TASK BRIEF → Update the items from the line that contains "Click the 11.4 inch foot length cell" through the end of the items by replacing "player list" with "team roster" and leaving everything else unchanged. Omit the pictures from your answer.

EXERCISE MATERIALS →
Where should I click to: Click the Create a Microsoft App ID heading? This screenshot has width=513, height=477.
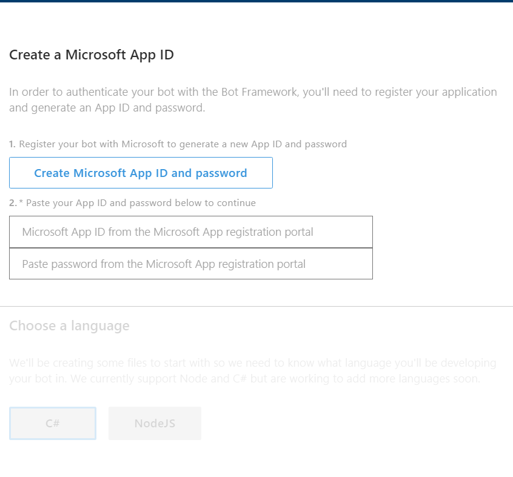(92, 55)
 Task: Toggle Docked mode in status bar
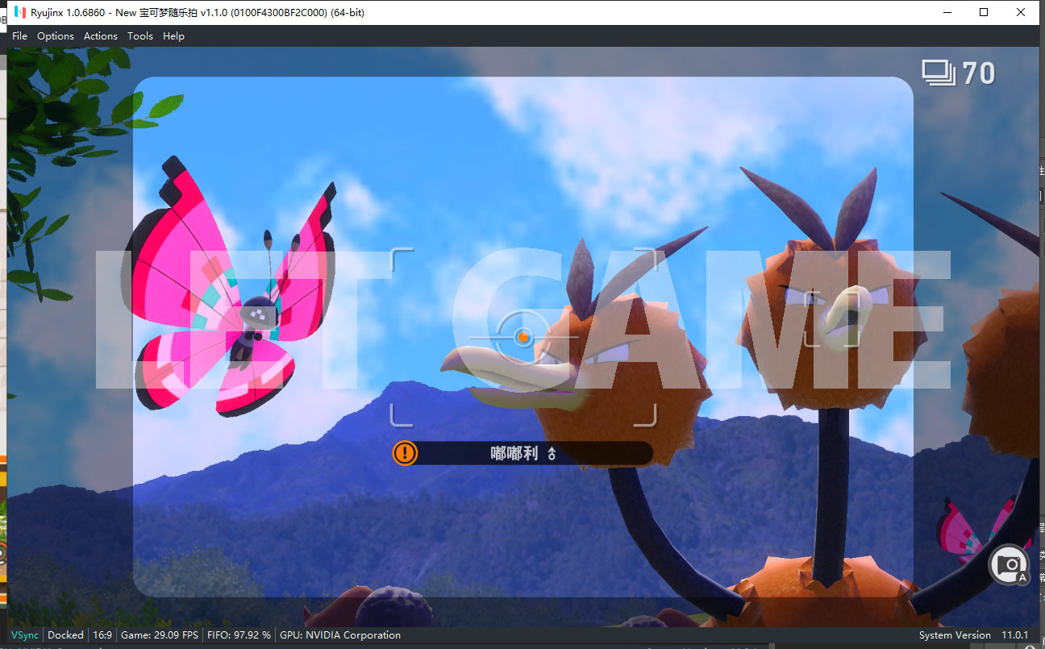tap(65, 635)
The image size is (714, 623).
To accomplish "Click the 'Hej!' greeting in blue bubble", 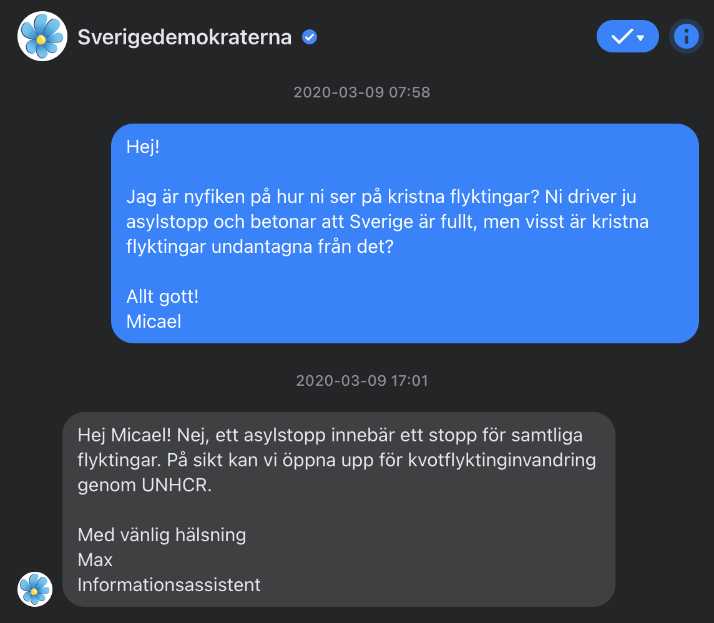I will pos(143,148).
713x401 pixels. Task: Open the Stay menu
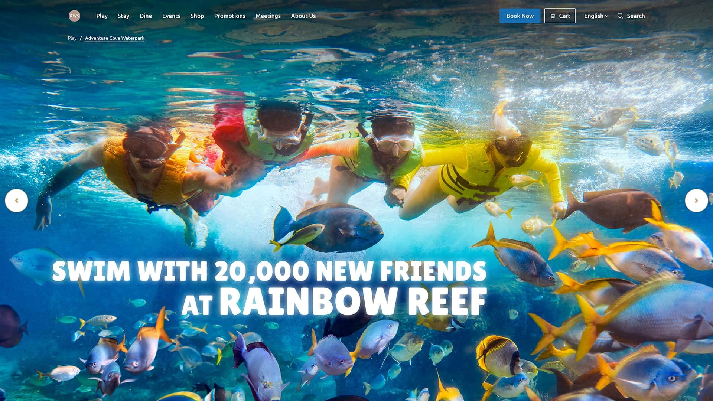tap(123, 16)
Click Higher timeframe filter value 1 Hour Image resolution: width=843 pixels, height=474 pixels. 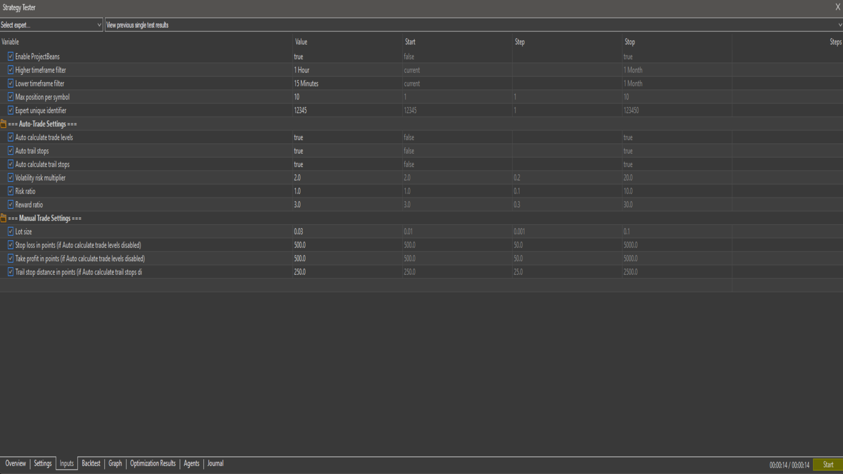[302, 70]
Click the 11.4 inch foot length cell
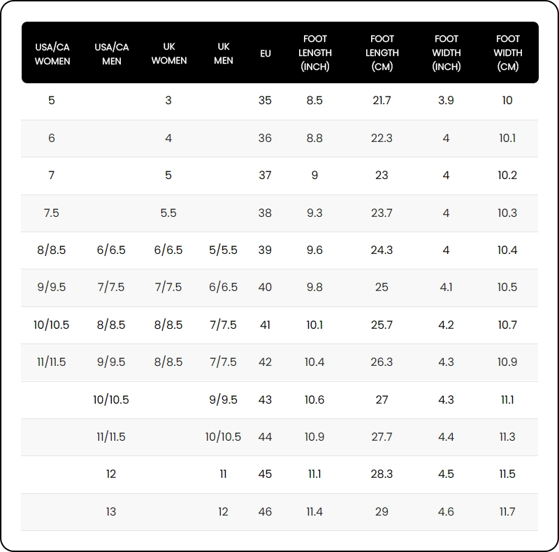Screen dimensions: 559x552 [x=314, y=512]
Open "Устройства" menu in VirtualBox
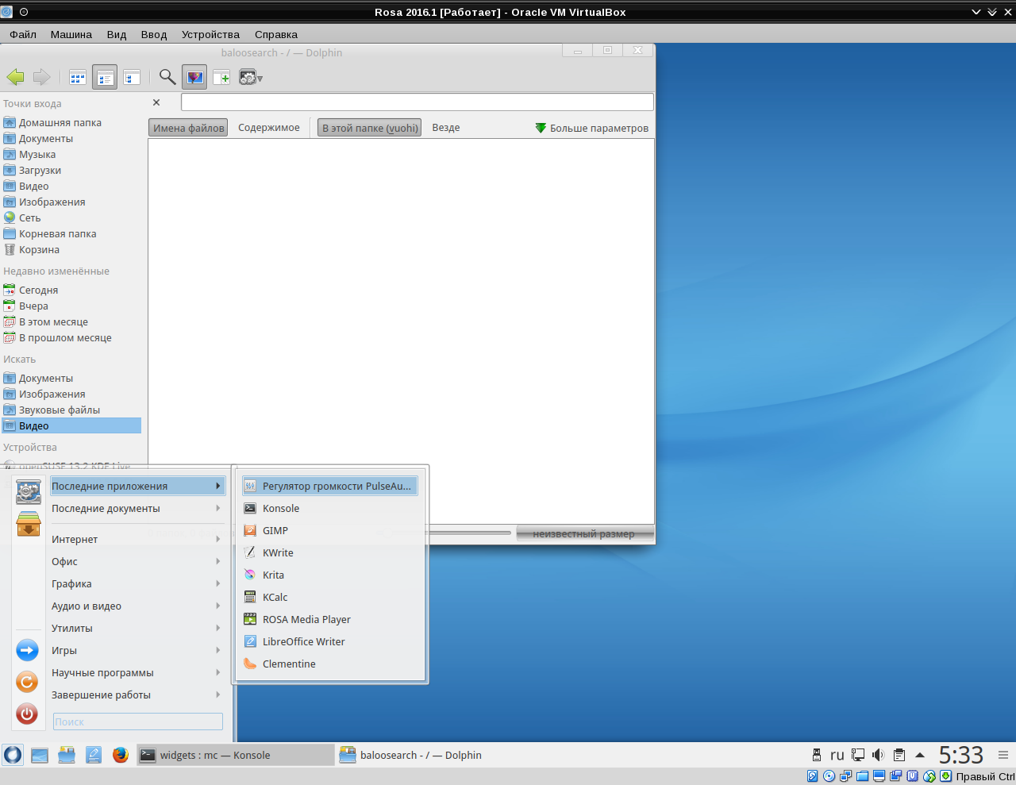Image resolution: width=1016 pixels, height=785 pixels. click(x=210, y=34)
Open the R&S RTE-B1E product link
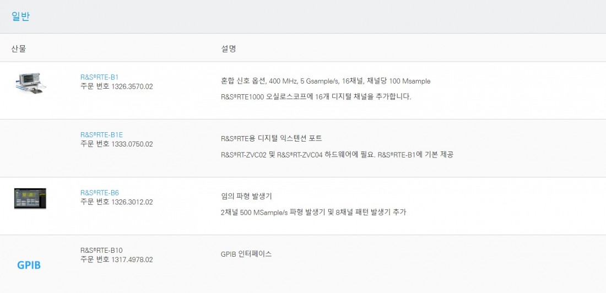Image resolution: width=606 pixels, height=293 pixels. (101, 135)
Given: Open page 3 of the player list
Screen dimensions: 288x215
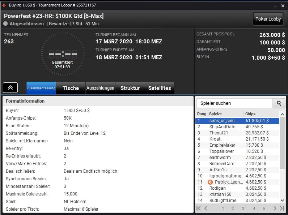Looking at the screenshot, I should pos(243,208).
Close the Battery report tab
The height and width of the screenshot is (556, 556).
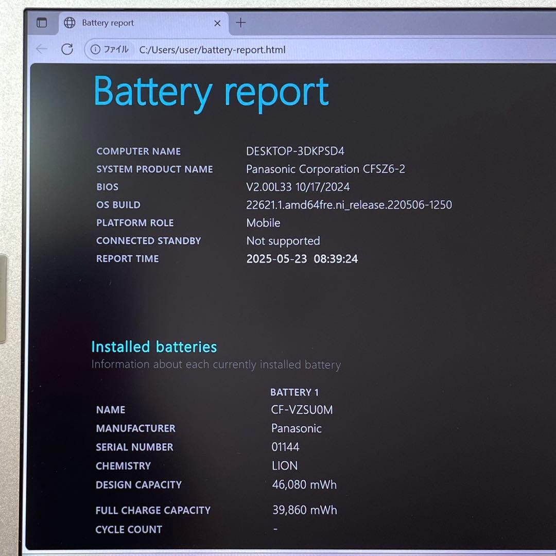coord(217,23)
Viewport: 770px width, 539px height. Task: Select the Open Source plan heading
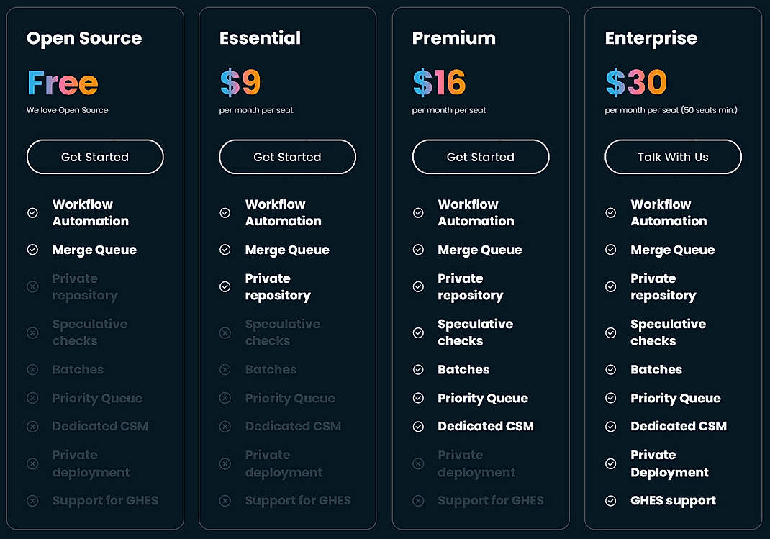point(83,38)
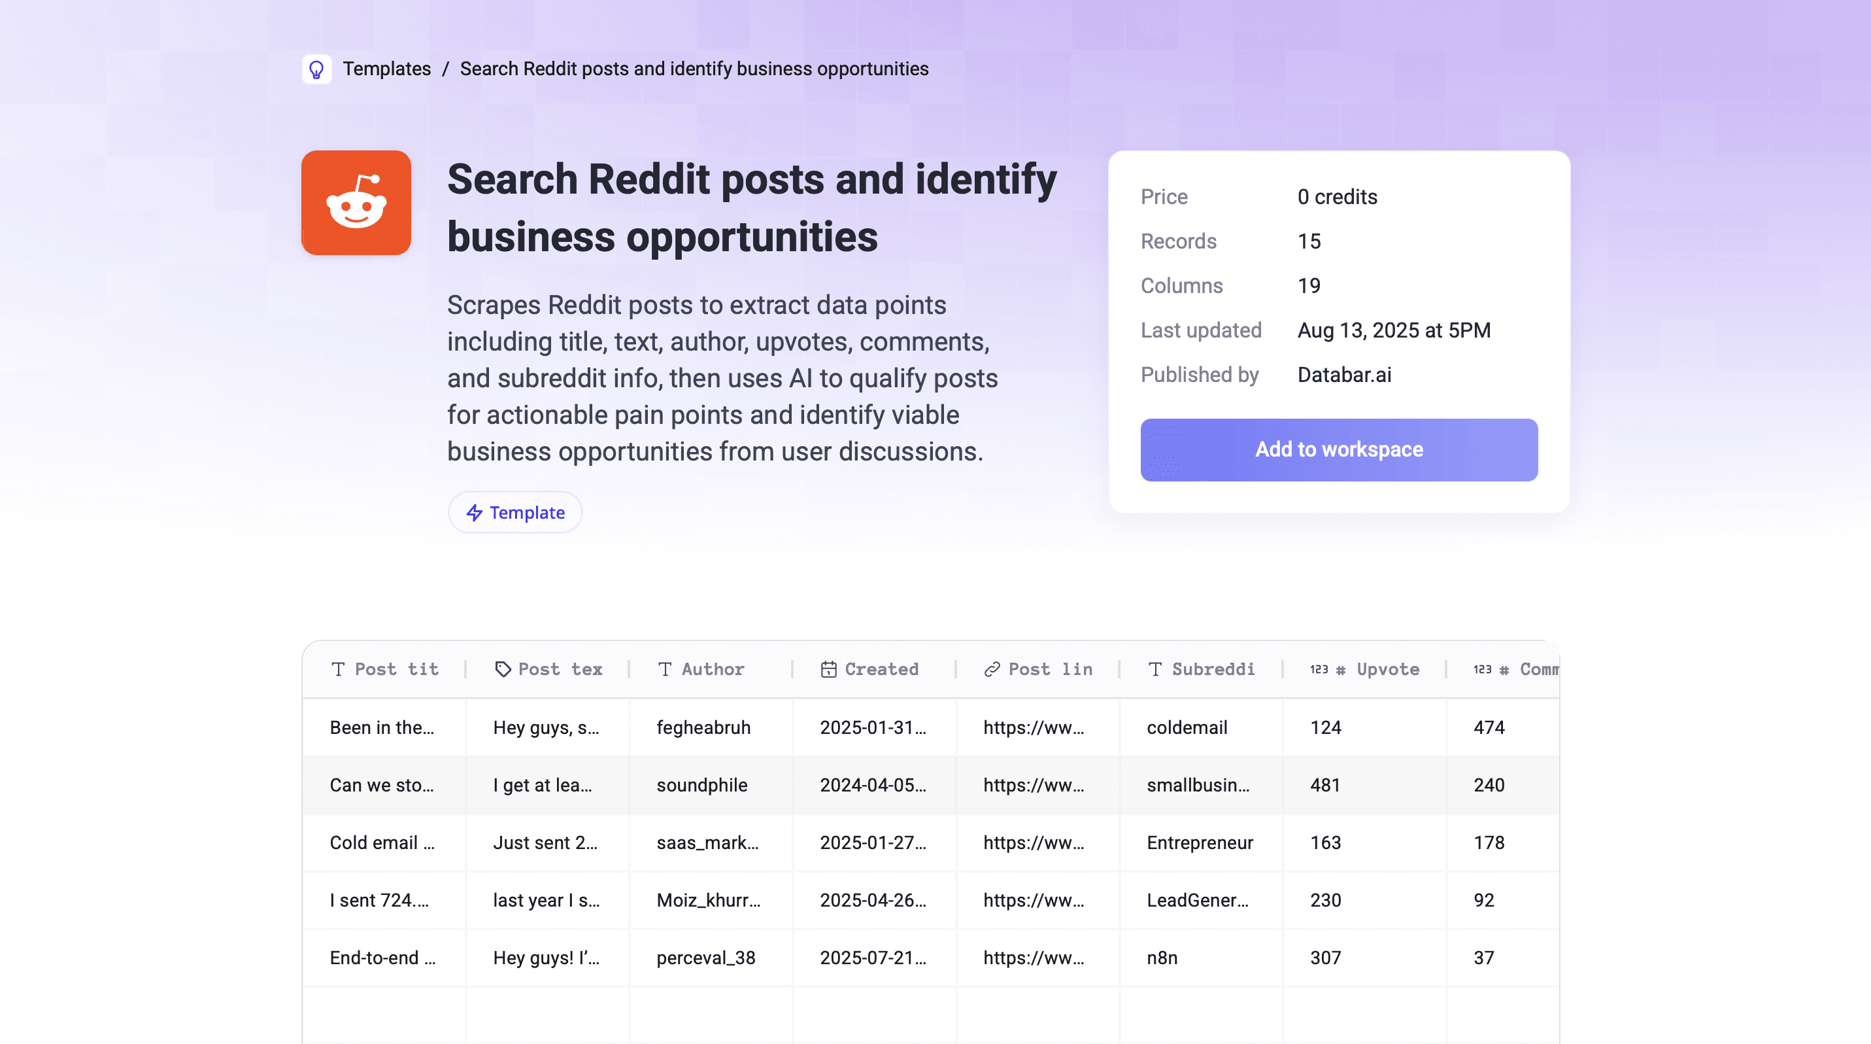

OUTPUT OF THE TASK →
Click the 11.4 inch foot length cell
Screen dimensions: 559x552 [x=314, y=512]
Open "Устройства" menu in VirtualBox
Image resolution: width=1016 pixels, height=785 pixels. click(x=210, y=34)
Open the R&S RTE-B1E product link
Image resolution: width=606 pixels, height=293 pixels. (101, 135)
Given: Open page 3 of the team roster
Screen dimensions: 288x215
Looking at the screenshot, I should pos(243,208).
Close the Battery report tab
The height and width of the screenshot is (556, 556).
coord(217,23)
Viewport: 770px width, 539px height. Task: Select the Open Source plan heading
point(83,38)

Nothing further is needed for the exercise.